> [ABOUT THIS EXERCISE]: Lines with the word "computer" are the ones wanted. Copy each of them from the entries below.

> [RECORDS PROVIDED]:
Segment Open

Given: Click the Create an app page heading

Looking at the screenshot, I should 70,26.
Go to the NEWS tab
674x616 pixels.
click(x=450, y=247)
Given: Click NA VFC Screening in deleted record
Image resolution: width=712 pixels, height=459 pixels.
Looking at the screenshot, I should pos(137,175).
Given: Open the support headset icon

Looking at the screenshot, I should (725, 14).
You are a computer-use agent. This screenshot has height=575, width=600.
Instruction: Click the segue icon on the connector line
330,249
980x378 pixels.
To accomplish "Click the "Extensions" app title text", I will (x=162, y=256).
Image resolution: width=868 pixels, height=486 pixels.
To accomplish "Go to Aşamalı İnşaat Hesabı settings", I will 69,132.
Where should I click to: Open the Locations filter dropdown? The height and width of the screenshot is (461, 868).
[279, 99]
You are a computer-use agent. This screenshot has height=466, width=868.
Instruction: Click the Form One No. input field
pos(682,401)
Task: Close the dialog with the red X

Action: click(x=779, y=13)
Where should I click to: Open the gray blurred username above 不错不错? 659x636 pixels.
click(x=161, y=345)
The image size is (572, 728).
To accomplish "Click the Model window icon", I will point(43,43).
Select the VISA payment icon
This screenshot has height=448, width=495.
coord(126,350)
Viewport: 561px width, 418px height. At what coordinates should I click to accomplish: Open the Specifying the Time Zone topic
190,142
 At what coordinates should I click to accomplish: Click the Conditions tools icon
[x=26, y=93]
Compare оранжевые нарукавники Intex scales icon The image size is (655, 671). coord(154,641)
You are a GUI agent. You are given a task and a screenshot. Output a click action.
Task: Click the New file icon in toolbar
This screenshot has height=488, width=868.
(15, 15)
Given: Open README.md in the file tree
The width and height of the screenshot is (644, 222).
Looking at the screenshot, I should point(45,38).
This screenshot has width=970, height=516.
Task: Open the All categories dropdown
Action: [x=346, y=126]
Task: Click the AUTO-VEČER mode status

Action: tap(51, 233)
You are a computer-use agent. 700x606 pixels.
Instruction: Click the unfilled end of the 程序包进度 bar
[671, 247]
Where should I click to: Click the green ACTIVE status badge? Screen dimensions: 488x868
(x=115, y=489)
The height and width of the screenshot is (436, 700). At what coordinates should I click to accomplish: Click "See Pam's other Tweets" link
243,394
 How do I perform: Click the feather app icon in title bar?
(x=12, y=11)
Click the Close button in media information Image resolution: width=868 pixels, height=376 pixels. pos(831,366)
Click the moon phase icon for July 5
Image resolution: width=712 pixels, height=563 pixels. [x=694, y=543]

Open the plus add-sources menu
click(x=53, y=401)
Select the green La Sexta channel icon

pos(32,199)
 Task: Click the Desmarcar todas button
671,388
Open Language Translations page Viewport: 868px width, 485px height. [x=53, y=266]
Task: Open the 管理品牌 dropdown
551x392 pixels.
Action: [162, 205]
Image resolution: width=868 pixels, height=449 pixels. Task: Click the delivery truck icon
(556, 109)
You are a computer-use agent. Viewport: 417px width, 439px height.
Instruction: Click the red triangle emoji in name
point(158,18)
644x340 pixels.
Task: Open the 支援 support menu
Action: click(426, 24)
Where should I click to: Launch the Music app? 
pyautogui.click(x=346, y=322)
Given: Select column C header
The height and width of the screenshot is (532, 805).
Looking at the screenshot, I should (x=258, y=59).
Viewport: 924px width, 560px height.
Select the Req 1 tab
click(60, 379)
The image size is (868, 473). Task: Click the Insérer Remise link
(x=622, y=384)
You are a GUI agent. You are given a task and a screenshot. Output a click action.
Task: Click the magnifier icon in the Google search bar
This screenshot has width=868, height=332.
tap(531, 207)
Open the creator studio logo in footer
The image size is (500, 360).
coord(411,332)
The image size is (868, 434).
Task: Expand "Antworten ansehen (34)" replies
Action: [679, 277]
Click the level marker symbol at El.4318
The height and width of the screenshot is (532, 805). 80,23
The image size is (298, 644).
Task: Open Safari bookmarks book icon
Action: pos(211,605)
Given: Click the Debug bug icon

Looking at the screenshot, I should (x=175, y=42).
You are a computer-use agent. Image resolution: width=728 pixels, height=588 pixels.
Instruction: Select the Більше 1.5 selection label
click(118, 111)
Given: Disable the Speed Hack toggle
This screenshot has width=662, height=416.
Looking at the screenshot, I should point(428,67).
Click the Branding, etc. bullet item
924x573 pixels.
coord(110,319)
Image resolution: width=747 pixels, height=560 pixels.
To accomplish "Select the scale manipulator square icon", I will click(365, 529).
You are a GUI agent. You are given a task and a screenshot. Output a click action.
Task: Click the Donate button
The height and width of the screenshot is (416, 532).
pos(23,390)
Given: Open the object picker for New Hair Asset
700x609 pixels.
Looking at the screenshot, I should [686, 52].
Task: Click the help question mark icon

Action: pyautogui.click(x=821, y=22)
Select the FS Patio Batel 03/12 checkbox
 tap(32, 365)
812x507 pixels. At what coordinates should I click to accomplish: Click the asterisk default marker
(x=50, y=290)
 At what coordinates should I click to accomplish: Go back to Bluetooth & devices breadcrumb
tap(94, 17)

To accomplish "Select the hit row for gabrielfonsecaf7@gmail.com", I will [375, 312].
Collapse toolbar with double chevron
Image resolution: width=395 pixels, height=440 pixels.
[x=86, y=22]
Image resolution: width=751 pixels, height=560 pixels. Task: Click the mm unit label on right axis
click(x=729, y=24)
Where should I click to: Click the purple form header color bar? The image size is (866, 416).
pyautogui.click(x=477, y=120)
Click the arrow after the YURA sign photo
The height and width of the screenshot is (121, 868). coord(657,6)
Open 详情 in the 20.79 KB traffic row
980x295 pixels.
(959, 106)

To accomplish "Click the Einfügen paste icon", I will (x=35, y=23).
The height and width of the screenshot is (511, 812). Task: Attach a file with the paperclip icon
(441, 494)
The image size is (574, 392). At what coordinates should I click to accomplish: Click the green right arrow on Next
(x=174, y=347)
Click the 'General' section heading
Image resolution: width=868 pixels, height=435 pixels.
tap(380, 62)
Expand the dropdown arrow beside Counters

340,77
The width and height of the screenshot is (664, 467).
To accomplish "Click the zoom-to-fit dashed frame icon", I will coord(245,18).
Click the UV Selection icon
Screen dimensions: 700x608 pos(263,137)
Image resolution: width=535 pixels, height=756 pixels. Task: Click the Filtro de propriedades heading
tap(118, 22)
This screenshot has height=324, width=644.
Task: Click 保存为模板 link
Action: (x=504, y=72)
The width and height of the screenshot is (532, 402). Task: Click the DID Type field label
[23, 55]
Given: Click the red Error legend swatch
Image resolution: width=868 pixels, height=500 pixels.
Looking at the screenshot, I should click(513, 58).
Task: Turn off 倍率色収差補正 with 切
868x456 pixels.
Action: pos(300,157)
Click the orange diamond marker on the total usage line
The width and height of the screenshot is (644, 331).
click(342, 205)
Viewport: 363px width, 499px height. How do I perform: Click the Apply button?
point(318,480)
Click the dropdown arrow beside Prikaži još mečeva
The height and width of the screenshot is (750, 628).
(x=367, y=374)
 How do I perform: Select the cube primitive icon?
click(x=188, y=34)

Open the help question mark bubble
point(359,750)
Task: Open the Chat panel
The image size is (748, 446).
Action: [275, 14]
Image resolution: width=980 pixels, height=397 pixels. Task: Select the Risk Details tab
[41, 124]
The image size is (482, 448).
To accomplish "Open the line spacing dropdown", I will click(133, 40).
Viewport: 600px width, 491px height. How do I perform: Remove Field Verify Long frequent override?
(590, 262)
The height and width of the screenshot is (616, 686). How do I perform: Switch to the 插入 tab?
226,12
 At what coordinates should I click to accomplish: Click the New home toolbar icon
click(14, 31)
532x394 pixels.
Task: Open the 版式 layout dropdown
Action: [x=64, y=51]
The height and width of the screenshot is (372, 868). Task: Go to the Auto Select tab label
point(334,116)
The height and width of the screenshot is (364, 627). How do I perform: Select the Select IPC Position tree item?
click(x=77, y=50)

Segment Closed

> [SOLVED PROBLEM]:
You are a computer-use agent. This screenshot has height=575, width=600.
You are a computer-use agent. This screenshot has height=466, width=868.
You are a computer-use agent. 700x606 pixels.
You are a computer-use agent. Viewport: 417px width, 439px height.
You are a computer-use agent. Image resolution: width=728 pixels, height=588 pixels.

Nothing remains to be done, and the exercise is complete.